#### Problems to work on:
A. According to the Freedom University passage, how much money has Margaret Cerullo raised toward an endowed scholarship?
B. Retype the Freedom University passage from "The small room" to "in Washington State.".

#### Text passage:
As the project grows, attracting both attention and controversy, discussion of these immigrants’ access to private colleges—and whether admissions and financial-aid policies help or hinder them—is taking root elsewhere. At Hampshire, Margaret Cerullo, a sociology professor, has raised more than $350,000 toward an endowed scholarship. A Freedom University alumnus, Gustavo Madrigal, is the current beneficiary.
“We have to raise the question of whether we want higher education to be an increasingly exclusive and elite privilege, or whether we believe it’s a right,” says Ms. Cerullo, who aims to raise $1-million for the scholarship fund. “This is a category of students that, at this historical moment, really challenges the boundaries of democratic inclusion, and we ought to be thinking about it.”
‘Like a Lifeline’
On a recent Sunday afternoon here in Athens, a couple of dozen students trickle into a classroom shortly before 1 o’clock. Unable to drive—no papers, no license—they catch rides with relatives or volunteers. A few take a bus from downtown Atlanta; the professors pay the fare.
The small room is soon full, the door open to let in a brisk breeze. On a table are pizza boxes, a few liter bottles of soda, and an apple pie. The second class of the semester is about to begin: a seminar on Latin American literature, taught in Spanish by Ms. Kaplan and Diego del Pozo, a lecturer at Georgia.
In the second row sits Martín López. Across the aisle is Joana Estrada, 19, who came to the United States as a baby and wants to join the military. Behind her sits Yovany Diaz, 21, who crossed the Rio Grande at age 8 and spent part of this past summer in a traveling protest called the UndocuBus. Near him is Mitzy Calderon, 20, a waitress who dreams of becoming a social worker. Beside her is Miriam Zuniga, 21, who’s applying to college in Washington State.

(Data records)
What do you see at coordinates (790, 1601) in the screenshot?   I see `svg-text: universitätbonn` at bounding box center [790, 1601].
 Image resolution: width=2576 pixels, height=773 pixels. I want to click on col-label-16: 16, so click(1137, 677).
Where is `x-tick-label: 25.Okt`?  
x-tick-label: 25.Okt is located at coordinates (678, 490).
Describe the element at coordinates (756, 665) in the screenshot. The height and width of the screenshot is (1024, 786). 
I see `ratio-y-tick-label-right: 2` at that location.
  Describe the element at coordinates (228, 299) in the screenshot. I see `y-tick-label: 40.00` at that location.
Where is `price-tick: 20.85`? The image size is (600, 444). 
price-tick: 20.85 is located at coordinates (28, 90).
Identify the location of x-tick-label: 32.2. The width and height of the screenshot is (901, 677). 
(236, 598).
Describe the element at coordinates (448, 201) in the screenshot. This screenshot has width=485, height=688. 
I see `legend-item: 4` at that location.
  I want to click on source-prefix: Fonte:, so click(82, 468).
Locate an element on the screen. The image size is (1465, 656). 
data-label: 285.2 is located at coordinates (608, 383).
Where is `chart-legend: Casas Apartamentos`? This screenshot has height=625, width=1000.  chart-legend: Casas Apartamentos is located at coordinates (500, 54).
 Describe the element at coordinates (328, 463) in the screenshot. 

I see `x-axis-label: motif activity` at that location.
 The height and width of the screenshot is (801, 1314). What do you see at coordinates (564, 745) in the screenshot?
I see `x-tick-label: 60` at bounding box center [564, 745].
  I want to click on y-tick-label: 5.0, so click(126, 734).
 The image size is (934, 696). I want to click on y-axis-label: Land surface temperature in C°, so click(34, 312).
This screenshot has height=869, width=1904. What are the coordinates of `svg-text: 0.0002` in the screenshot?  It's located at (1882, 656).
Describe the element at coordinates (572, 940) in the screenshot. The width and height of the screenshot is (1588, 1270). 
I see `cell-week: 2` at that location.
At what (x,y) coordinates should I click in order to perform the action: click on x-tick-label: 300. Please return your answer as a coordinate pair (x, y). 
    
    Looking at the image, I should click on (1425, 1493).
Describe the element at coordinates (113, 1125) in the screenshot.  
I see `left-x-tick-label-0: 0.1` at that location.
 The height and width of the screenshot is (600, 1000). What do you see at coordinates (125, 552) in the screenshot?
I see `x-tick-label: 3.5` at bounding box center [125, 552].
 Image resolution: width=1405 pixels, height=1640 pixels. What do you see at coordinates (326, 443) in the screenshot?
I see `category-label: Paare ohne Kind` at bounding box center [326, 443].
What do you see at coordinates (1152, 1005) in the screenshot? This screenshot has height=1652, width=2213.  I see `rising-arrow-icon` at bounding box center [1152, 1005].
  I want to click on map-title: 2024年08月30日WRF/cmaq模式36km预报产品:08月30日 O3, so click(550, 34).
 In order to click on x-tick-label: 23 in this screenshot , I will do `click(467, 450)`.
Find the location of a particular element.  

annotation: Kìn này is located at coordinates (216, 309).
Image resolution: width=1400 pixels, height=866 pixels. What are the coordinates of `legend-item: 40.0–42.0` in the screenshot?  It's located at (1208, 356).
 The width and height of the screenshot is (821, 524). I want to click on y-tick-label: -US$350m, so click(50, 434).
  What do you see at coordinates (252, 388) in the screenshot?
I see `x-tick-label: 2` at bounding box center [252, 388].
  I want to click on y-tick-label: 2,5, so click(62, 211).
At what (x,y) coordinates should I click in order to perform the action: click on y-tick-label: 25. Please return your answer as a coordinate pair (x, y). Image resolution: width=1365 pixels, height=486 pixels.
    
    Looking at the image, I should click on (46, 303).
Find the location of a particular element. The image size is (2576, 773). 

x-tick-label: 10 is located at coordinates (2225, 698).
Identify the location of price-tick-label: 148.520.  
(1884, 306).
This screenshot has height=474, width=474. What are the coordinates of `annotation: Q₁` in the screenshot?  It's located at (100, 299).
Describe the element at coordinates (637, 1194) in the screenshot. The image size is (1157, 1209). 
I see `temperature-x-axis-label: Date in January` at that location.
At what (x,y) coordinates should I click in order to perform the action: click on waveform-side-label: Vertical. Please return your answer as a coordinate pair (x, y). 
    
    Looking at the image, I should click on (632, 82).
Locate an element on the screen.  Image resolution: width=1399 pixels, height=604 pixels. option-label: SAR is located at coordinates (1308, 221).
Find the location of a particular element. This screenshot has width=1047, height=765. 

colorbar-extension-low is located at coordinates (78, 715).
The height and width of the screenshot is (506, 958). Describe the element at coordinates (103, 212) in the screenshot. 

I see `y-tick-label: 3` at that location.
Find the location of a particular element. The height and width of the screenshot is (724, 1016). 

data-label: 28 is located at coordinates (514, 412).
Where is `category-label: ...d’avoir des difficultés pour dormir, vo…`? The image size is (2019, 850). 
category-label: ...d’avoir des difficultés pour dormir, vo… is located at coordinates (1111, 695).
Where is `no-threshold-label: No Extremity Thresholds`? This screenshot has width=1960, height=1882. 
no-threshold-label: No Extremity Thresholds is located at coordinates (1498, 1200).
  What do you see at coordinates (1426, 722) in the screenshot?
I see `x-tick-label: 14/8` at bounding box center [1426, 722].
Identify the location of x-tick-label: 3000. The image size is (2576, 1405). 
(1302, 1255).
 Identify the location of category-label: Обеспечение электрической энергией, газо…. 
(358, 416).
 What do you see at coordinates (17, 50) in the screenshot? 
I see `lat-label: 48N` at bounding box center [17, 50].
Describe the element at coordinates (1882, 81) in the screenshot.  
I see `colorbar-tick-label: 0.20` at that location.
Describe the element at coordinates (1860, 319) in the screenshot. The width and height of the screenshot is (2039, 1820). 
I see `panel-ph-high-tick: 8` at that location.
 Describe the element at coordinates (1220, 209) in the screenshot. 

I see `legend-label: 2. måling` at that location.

#### Problem solutions:
A. More than $350,000.

B.
The small room is soon full, the door open to let in a brisk breeze. On a table are pizza boxes, a few liter bottles of soda, and an apple pie. The second class of the semester is about to begin: a seminar on Latin American literature, taught in Spanish by Ms. Kaplan and Diego del Pozo, a lecturer at Georgia.
In the second row sits Martín López. Across the aisle is Joana Estrada, 19, who came to the United States as a baby and wants to join the military. Behind her sits Yovany Diaz, 21, who crossed the Rio Grande at age 8 and spent part of this past summer in a traveling protest called the UndocuBus. Near him is Mitzy Calderon, 20, a waitress who dreams of becoming a social worker. Beside her is Miriam Zuniga, 21, who’s applying to college in Washington State.